→ Exercise
Every line of the entries with the word "will" in it should be shown.

→ Dataset records
---
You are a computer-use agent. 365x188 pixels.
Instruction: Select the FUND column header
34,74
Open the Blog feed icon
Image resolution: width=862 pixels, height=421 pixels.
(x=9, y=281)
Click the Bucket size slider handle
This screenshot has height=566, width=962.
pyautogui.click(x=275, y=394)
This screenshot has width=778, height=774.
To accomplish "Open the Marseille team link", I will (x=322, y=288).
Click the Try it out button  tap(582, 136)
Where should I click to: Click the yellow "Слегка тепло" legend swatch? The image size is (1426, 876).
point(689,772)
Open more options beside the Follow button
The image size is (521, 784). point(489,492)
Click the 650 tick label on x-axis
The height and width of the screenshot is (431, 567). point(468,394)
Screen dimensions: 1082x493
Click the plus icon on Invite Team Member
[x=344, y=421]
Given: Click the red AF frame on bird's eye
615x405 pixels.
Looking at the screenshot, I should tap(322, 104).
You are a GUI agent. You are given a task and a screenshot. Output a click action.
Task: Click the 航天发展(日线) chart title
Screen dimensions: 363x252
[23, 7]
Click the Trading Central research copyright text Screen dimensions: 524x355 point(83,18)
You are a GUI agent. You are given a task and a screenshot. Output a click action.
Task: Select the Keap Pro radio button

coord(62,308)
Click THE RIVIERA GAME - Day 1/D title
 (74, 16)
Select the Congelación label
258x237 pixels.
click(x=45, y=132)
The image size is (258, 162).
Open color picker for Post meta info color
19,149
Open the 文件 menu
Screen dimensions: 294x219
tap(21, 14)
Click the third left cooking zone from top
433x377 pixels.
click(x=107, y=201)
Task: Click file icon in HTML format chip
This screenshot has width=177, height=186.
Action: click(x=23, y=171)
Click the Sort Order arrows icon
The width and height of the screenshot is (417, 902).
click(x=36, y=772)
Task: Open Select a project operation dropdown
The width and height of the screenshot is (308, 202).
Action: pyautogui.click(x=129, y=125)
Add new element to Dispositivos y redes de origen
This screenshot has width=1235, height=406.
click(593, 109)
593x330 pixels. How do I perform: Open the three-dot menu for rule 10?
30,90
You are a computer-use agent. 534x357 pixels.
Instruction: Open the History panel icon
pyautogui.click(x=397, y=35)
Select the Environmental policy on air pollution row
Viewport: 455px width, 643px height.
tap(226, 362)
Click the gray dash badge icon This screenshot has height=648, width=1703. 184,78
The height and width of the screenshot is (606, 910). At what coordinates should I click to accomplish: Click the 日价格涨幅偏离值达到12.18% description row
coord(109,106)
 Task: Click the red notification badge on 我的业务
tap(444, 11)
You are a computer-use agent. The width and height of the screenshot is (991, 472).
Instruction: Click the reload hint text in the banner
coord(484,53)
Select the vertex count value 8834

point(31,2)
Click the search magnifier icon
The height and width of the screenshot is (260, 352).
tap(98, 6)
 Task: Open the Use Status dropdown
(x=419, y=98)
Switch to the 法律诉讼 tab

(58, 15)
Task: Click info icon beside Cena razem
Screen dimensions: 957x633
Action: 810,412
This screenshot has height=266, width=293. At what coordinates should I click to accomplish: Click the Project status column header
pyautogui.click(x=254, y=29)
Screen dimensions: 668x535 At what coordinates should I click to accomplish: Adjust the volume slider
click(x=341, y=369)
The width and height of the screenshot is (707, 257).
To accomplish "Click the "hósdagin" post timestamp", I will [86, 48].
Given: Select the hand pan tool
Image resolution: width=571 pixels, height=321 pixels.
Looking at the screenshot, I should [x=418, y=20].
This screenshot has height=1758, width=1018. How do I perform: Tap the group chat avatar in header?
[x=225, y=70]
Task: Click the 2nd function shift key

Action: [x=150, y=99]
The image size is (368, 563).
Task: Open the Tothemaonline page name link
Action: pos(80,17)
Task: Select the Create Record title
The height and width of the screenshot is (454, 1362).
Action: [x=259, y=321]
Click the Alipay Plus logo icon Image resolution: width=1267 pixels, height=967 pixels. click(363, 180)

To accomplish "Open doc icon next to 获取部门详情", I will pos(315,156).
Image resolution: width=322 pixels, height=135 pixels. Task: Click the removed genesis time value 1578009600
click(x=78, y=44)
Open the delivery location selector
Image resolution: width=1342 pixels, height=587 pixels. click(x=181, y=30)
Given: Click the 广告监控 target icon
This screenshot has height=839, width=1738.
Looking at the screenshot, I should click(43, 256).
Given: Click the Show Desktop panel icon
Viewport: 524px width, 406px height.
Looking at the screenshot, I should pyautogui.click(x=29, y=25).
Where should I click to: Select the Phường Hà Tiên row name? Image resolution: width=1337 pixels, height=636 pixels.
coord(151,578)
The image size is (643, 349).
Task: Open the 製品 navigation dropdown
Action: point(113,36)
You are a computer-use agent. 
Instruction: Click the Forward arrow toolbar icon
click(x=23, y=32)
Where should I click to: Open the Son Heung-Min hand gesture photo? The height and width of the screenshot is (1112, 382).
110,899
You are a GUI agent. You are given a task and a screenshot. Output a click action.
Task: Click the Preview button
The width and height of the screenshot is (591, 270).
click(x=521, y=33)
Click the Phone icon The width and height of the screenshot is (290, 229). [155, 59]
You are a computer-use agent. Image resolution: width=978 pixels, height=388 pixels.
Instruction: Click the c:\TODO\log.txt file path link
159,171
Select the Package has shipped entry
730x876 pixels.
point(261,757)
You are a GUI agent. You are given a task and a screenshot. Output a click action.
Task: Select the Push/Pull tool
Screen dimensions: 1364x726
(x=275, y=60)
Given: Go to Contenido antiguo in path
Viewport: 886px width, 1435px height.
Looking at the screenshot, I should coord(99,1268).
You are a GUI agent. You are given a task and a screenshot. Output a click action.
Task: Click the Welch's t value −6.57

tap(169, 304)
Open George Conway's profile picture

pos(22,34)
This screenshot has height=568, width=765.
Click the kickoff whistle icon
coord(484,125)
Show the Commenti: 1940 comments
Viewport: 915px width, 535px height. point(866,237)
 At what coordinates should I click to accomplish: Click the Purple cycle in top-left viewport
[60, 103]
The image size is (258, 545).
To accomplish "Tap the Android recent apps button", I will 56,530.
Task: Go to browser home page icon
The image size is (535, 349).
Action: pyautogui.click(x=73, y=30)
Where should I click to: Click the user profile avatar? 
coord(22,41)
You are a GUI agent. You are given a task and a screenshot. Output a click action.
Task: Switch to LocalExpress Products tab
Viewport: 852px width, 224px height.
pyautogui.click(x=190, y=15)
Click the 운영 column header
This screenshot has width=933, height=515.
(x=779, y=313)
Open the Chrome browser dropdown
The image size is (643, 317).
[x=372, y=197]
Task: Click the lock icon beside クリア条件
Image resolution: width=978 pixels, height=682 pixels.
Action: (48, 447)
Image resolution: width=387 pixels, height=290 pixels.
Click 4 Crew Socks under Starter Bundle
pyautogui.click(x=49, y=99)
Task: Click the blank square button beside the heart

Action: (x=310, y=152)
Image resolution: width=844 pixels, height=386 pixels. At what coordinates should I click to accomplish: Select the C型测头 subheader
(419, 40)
---
→ Reply
To accomplish "Open the Marseille team link", I will (x=322, y=288).
To accomplish "Click the "hósdagin" post timestamp", I will [86, 48].
To accomplish "Open doc icon next to 获取部门详情", I will pos(315,156).
To accomplish "Tap the Android recent apps button", I will 56,530.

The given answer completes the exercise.